PROBLEM DETAILS
Output the first line below and each one after it, exactly, up to and including the line holding "Open the Portuguese Nagasaki image card". Pictures should not be copied.
EXERCISE INPUT START
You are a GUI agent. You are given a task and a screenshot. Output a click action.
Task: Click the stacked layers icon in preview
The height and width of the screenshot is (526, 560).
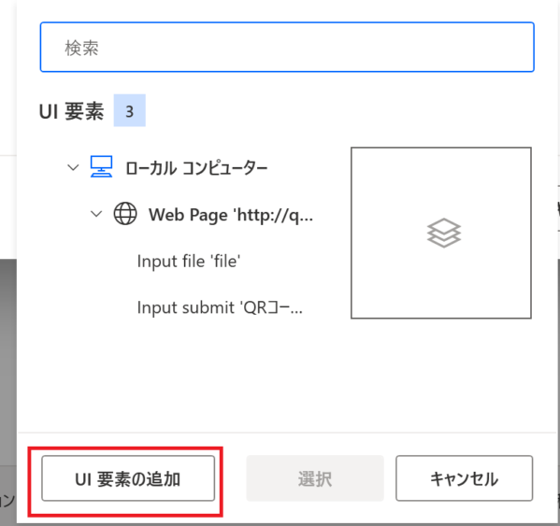[443, 233]
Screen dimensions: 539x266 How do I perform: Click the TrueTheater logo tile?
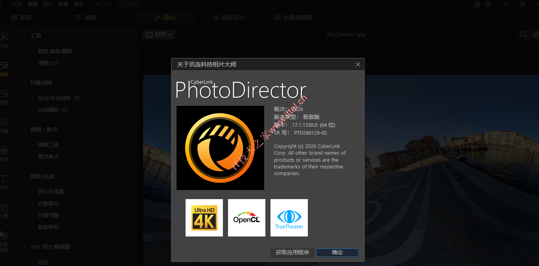(289, 218)
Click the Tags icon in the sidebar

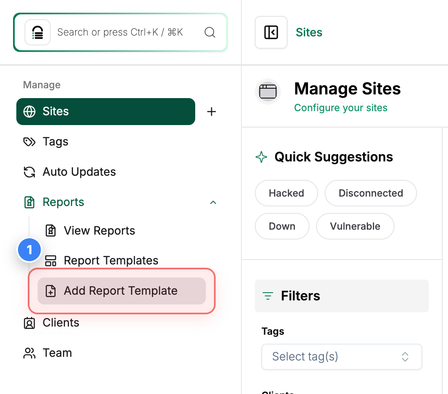29,141
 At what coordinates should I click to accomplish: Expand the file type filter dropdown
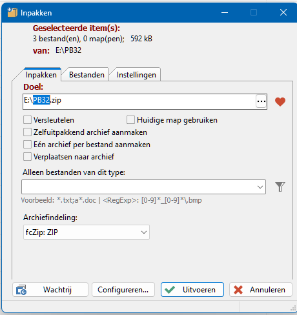[x=143, y=187]
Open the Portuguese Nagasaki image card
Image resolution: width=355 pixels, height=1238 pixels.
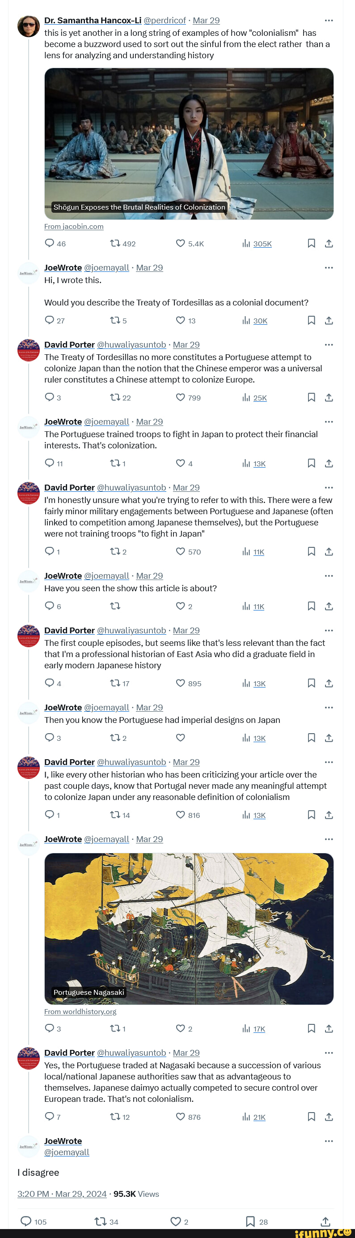pos(189,929)
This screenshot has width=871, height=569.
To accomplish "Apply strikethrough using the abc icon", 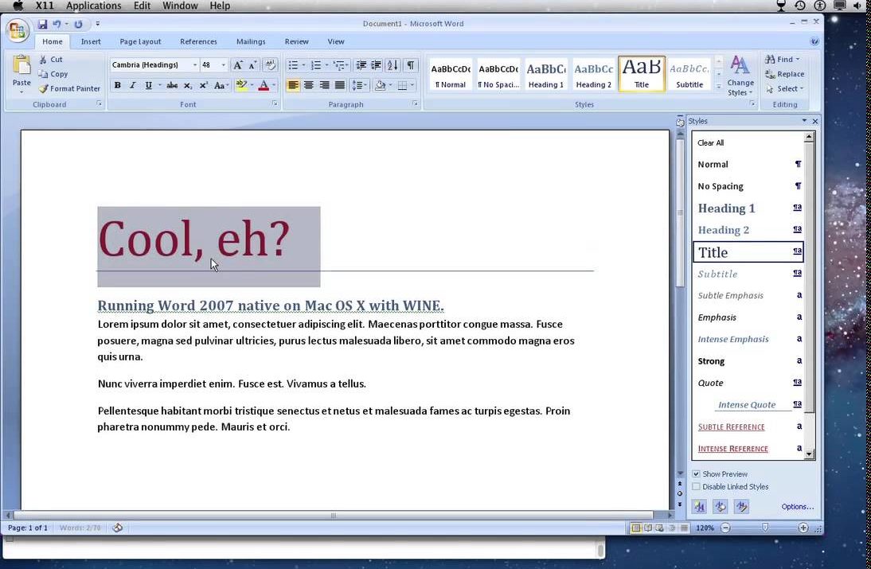I will coord(171,86).
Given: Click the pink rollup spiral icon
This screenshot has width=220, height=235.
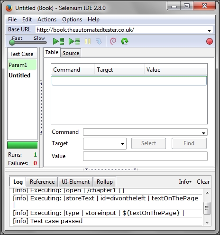Looking at the screenshot, I should 113,41.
EXERCISE INPUT END
RESULT BELOW
You are a GUI agent. You are given a task and a screenshot. Output a click action.
Task: Click the stacked layers icon in preview
The height and width of the screenshot is (526, 560).
[443, 233]
Screen dimensions: 539x266 How do I perform: Click the TrueTheater logo tile?
(289, 218)
Click the Tags icon in the sidebar

29,141
 At what coordinates should I click to accomplish: Expand the file type filter dropdown
[x=143, y=187]
Open the Portuguese Nagasaki image card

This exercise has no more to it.